WORK ORDER: Would you return, word for word, the lines of the data below from the line with "The image size is (651, 454)." through the line with "You are a computer-use agent. This", and no others?

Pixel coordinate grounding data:
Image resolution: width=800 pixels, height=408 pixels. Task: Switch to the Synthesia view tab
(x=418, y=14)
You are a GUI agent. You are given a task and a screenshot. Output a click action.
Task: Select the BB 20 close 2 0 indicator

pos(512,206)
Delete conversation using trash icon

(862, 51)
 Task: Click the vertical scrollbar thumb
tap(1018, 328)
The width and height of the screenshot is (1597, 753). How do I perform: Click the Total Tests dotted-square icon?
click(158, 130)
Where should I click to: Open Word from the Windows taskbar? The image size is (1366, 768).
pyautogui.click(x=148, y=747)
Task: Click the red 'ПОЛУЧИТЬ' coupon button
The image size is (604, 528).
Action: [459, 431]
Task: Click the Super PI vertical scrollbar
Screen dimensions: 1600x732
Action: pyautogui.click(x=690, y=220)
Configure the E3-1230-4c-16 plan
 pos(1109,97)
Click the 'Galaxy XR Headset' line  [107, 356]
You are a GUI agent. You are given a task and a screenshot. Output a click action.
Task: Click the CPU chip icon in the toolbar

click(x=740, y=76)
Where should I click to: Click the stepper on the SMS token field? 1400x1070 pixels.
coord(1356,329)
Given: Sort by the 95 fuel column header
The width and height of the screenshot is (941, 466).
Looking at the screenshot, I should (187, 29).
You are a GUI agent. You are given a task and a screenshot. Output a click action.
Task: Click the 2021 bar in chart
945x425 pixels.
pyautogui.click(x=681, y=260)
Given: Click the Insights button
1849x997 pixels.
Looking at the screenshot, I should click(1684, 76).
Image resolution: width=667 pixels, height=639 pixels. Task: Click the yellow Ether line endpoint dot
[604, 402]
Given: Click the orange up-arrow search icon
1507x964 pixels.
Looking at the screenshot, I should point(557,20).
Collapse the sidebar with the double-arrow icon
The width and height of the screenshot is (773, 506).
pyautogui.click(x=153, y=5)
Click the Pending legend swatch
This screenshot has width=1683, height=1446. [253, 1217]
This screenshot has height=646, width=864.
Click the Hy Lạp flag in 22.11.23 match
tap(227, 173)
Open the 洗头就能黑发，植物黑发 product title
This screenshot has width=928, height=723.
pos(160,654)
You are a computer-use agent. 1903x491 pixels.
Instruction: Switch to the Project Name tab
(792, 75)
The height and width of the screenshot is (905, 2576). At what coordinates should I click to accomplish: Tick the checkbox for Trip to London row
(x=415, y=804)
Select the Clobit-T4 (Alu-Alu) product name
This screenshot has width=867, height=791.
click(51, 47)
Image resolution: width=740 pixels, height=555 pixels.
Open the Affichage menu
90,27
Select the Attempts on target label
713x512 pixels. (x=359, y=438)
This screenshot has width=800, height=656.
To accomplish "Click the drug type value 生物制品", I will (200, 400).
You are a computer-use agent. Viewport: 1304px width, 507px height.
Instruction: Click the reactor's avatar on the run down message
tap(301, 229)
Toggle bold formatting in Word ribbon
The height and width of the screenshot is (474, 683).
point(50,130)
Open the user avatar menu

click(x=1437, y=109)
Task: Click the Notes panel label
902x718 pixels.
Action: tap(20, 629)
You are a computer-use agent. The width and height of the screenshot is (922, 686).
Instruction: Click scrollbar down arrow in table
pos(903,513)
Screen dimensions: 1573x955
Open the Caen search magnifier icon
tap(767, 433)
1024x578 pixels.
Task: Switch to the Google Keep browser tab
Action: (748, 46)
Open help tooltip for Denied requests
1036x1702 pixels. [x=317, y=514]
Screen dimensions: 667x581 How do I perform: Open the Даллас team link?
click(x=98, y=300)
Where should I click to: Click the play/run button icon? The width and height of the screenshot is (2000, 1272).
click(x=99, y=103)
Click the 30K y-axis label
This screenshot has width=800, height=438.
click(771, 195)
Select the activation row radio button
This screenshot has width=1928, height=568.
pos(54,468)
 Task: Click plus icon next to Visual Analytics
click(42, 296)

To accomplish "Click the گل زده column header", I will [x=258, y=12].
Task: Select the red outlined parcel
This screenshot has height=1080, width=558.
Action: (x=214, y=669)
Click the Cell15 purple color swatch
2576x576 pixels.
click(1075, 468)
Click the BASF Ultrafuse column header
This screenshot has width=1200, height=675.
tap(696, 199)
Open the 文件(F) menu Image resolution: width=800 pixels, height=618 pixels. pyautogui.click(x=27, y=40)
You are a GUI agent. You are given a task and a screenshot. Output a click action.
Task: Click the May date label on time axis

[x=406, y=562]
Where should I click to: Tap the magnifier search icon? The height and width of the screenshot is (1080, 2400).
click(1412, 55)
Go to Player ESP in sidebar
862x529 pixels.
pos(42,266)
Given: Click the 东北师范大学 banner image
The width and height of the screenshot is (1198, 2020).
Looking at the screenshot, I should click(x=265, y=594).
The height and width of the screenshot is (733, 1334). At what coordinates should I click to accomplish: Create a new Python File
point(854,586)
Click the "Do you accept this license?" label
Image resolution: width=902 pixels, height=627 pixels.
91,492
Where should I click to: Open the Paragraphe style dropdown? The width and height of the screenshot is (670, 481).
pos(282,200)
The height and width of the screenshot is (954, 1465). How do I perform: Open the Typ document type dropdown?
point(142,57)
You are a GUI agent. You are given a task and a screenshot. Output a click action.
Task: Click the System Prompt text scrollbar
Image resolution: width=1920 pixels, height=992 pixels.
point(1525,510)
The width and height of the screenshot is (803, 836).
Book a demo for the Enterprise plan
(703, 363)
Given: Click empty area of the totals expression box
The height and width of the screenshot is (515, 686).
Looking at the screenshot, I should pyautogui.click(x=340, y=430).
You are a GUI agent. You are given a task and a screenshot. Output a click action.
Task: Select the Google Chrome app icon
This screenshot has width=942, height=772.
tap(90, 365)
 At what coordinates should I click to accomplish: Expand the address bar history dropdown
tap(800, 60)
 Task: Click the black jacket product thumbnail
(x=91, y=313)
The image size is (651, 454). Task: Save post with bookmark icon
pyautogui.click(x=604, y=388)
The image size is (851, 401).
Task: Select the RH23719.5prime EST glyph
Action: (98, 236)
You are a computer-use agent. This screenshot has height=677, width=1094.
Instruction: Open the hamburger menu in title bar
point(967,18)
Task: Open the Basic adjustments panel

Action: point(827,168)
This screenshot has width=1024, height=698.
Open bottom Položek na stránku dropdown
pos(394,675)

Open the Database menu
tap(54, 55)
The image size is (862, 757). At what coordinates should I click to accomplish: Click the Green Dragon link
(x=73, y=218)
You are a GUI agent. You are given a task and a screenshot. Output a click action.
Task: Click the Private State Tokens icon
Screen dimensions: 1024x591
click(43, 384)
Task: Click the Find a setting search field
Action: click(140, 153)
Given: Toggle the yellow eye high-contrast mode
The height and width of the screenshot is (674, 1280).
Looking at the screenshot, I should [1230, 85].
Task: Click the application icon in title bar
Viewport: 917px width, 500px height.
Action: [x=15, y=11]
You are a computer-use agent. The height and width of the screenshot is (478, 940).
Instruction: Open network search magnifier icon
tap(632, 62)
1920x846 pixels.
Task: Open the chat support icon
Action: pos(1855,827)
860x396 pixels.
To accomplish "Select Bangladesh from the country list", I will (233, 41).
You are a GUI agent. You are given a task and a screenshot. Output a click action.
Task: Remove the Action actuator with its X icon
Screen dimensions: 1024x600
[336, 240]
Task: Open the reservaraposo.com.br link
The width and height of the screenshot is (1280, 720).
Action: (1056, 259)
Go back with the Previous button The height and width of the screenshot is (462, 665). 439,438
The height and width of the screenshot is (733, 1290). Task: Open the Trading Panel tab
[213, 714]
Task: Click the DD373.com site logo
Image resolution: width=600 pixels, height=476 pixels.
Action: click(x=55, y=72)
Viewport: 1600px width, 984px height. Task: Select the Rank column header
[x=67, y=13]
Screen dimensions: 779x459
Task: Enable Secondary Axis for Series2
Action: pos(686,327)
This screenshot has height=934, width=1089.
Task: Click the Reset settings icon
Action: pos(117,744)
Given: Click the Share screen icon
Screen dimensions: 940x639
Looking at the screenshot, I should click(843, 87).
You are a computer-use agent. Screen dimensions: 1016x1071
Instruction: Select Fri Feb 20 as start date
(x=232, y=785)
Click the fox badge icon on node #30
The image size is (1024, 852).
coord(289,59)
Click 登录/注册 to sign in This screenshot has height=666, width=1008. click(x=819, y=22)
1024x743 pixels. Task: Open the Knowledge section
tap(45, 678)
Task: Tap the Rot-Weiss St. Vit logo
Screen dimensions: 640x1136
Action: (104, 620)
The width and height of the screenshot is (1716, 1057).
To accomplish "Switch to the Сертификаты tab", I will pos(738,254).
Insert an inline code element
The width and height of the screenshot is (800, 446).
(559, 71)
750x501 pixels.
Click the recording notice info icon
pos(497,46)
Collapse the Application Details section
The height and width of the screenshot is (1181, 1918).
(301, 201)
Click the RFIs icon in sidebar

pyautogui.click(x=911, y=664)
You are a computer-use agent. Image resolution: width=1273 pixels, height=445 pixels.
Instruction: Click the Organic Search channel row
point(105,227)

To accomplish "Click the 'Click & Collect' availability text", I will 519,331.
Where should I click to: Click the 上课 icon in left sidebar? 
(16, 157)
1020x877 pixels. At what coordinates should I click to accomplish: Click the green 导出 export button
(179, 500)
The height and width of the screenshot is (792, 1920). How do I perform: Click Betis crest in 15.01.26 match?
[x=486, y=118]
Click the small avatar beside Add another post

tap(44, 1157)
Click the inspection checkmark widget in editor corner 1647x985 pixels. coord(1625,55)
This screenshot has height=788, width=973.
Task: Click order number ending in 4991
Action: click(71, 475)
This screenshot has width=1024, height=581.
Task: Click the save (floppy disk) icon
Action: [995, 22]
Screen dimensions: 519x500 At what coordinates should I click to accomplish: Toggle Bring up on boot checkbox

WRITTEN RESPONSE:
The image size is (651, 454). Task: Save post with bookmark icon
pyautogui.click(x=604, y=388)
The image size is (851, 401).
Task: Select the RH23719.5prime EST glyph
Action: (98, 236)
You are a computer-use agent. This screenshot has height=677, width=1094.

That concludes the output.